The relationships of young adults and those slightly younger (like a 19-20 years old) is far different than someone (we deem worthy of ritual murder) that molests pre-pubescent children. The term ‘pedophile’ is not accurate, rather it was “Ephebophilia: which is the primary sexual interest in mid-to-late adolescents, generally ages 15 to 19.” Any such myths of the Gods are late inventions, distortions, from Orpheus to the nephew of Herakles. European beauty idolized Rubenesque women (or healthy voluptuousness, and not the waif, anorexic, addict-looking style of model they have pushed for years, nor obese, Venus, Callipyge, consider the implications of the nudity of Phryne (born c. 371 BC), the ancient Greek courtesan), thus this is not seeking some justification for pursuing younger partners, as we suspect many writers on this subject conceal such agendas (Michel Foucault and many others were involved in such relationships, and many of the “leftist” writers have this proclivity and state it openly). But just as you see history rewritten, statues torn down, even pop culture icons replaced by transgender, minority, or other ‘marginalized’ groups that are really an extreme minority, it is part of the occult wars, the mass psychosis of a certain type of degenerate liberalism.

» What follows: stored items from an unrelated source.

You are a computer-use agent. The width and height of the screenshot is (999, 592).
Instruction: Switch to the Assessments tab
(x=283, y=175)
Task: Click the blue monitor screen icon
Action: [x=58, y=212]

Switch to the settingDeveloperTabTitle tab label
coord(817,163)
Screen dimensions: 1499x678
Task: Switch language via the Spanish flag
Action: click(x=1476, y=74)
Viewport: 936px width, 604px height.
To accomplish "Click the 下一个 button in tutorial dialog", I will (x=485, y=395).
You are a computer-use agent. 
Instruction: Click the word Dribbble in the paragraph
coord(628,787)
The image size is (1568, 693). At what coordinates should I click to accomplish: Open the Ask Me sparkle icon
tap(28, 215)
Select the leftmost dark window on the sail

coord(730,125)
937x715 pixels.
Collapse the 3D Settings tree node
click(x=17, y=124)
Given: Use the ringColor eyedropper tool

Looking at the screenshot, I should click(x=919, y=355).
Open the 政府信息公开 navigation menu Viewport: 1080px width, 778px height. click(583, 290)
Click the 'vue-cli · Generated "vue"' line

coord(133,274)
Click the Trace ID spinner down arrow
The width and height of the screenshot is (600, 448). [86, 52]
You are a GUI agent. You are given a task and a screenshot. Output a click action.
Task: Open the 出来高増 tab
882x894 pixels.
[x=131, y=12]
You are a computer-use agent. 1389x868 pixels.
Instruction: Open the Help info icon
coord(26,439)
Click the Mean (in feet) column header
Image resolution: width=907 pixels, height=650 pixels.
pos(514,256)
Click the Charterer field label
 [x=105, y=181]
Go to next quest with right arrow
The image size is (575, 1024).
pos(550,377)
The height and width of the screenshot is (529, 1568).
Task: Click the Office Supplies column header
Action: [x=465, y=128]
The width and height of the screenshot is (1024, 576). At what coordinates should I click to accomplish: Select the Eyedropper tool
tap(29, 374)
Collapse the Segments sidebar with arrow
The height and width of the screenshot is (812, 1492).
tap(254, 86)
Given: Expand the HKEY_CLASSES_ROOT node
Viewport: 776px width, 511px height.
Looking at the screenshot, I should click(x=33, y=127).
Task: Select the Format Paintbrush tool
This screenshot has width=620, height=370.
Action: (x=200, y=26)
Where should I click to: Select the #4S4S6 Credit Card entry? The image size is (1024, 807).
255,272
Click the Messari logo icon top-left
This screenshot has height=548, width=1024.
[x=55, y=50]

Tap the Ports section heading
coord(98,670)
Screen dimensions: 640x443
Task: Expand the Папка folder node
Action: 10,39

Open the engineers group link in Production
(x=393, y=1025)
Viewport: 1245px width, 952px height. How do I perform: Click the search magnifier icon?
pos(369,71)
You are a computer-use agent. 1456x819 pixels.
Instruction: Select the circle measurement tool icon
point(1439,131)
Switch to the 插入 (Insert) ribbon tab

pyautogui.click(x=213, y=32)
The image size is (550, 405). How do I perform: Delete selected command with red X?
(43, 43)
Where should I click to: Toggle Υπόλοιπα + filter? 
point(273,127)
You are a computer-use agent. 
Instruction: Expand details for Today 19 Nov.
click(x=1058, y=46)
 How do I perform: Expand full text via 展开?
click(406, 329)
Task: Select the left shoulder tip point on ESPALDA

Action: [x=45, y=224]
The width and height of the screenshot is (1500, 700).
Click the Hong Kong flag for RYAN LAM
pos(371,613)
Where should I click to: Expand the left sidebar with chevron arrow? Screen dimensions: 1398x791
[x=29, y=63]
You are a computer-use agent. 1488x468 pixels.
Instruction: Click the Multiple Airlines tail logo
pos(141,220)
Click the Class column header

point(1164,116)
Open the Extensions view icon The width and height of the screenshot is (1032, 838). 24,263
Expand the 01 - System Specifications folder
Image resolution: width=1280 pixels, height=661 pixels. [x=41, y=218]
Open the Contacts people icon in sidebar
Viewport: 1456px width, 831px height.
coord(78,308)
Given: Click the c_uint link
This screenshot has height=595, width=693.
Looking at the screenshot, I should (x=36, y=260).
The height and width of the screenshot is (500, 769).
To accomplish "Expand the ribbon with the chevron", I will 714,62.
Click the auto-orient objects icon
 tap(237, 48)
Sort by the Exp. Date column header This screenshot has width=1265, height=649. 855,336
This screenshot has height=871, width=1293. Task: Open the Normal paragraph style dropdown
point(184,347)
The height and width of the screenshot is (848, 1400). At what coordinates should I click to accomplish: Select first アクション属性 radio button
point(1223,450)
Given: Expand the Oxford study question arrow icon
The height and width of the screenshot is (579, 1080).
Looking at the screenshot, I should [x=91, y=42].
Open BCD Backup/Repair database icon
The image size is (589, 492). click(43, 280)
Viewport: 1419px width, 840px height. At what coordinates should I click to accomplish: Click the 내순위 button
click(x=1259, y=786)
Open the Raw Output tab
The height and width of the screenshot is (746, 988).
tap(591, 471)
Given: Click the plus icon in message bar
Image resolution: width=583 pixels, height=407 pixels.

Another example is the mythos of Orpheus, which becomes completely inverted, and it is the inverted and final form that is remembered, the original mythic true buried only to scholars of the Mysteries. Such notions are calculated to destroy nations and are always present before a society and civilization collapse, as if some magic awakens such latent decadence from mutated worldviews, or a deep suicidal impulse that rejects normal, procreative relationships. It is used to overthrow parental rights, since certain sexual proclivities or deviations cannot reproduce, it targets children through instinct and intent to groom and convert children to their “lifestyle.”
But it is also to feminize men and make women masculine, to destabilize every norm so that the dystopian hive can possess what is left of the broken individual, and the new normal can fill the vacuum of their decimated reality. Thus, within two generations of captured, groomed, youth will fight for their oppressors, turn on their parents, burn their own towns and cities, all to liberate into further depravity, to be equal in poverty, misery, and failure. Xenophon, the only historian with firsthand experience of the agoge (his sons attended it!), states explicitly: “… [Lycurgus] … laid down that in Sparta lovers should refrain from molesting boys, just as much as parents avoid having intercourse with their children or brothers with their sisters.” It is hard to find a more definitive statement than this and from the most credible source. To dismiss this evidence because it contradicts opinions are ignorant at best and part an Agenda at worst. Xenophon adds: “It does not surprise me, however, that some people do not believe this since in many cities the laws do not oppose lusting after boys.”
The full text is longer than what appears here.